The data to be stored in the global store is coming from a Kafka topic, but we need to process (transform) it before storing.
As noted in [KAFKA-7663] Custom Processor supplied on addGlobalStore is not used when restoring state from topic - ASF JIRA this cannot be done directly:
- read from topic → transform → store in global store (doesn’t work!)
Hence we introduced an intermediate topic:
- read from topic → transform → write to intermediate topic
- read from intermediate topic → store (unchanged) in global store
The problem we have now is that the intermediate topic is not there yet when the global store is initialized in the global stream thread. More concretely we see a
org.apache.kafka.streams.errors.StreamsException: There are no partitions available for topic <name of intermediate topic> when initializing global store <name of global store>
Is there any way to postpone this initialization of the global store to the moment after the intermediate topic (and its partitions) are created?
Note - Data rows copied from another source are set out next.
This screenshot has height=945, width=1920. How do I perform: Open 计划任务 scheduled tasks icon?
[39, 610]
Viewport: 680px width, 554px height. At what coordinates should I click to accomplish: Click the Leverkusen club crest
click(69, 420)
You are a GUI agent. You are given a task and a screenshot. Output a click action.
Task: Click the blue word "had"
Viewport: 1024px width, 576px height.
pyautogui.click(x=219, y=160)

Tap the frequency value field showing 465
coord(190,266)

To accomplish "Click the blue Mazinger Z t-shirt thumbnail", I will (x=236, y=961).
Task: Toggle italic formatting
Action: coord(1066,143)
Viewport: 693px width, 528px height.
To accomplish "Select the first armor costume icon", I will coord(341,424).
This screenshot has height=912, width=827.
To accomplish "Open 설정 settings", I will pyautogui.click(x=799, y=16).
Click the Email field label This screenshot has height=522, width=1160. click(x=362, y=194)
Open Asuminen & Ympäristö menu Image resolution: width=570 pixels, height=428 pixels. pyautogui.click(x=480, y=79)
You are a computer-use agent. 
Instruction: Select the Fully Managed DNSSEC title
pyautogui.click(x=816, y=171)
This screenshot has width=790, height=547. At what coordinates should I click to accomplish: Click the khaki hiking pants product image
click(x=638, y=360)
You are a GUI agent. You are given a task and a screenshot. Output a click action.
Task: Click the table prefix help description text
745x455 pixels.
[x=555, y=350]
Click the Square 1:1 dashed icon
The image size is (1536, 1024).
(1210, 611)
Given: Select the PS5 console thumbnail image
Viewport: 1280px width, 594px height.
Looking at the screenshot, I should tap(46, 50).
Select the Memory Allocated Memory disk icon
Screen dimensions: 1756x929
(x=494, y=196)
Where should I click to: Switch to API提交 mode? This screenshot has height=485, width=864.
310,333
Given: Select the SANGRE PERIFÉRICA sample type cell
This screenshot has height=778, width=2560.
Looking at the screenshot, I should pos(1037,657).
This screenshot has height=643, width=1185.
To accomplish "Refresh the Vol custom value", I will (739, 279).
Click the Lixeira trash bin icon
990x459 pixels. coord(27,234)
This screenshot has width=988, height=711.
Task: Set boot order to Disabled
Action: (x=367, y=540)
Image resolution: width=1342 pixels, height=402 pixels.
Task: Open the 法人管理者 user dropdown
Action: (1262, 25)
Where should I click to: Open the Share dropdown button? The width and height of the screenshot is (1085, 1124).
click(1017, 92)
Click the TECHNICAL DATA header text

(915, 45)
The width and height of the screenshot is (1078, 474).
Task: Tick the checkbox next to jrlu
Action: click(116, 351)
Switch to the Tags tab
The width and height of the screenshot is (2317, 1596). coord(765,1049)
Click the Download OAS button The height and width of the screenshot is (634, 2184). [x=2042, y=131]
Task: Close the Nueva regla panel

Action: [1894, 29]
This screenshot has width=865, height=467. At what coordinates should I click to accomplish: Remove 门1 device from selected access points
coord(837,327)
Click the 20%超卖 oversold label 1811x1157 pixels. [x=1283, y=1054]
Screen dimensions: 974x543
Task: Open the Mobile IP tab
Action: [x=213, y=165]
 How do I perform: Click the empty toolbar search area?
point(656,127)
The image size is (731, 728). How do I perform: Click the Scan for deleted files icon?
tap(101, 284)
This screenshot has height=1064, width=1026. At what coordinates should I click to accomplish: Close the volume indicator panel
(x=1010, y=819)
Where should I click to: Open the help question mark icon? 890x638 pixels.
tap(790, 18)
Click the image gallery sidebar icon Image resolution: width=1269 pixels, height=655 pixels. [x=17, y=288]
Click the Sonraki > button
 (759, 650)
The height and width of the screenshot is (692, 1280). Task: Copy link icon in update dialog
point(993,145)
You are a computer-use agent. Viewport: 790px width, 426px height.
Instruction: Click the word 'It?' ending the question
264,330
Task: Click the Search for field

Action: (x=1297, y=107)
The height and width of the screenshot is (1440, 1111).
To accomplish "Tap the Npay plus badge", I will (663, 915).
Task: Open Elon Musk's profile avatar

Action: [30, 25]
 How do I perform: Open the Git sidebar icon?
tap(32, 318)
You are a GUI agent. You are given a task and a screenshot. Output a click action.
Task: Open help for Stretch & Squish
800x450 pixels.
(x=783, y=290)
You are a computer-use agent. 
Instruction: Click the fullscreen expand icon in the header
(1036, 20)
For the pattern you describe, you should create the topic manually before you start you program. In the end, it’s considered a user topic (cf: Managing Streams Application Topics | Confluent Documentation).
How do you create the topic atm?
I tried both
At least in other cases kstream.repartition() results in the automatic creation of the repartition topic. Here, it just seems to be created too late, i.e. after the global stream thread already tries to find partition info about it. So the application is shutting down before the topic is created.
To create the topic manually is exactly what we try to avoid. We see it more as an internal topic as it is just serving as the necessary intermediate topic between the transformation and the global store, similar to all these changelog and (other) repartition topics.
The “issue” is that
StreamsBuilder#globalTable() assumes the topic exists on startup – it’s considered a user topic and must be created upfront.
If the topic is created, you can use
KStream.to() to write into it. Using
KStream#repartition() would create the topic but as you correctly observed, it would be create only later (in particular when the first rebalance happens).
Feel free to file feature request, but I am frankly not sure atm how it could be addressed given the current setup/design of Kafka Streams.
Thank you Matthias for your answers, if there’s no other way we’ll create the topic upfront.
We won’t file a feature request, in the end the issue popped up because we have to have such an intermediate topic because of the mentioned KAFKA-7663.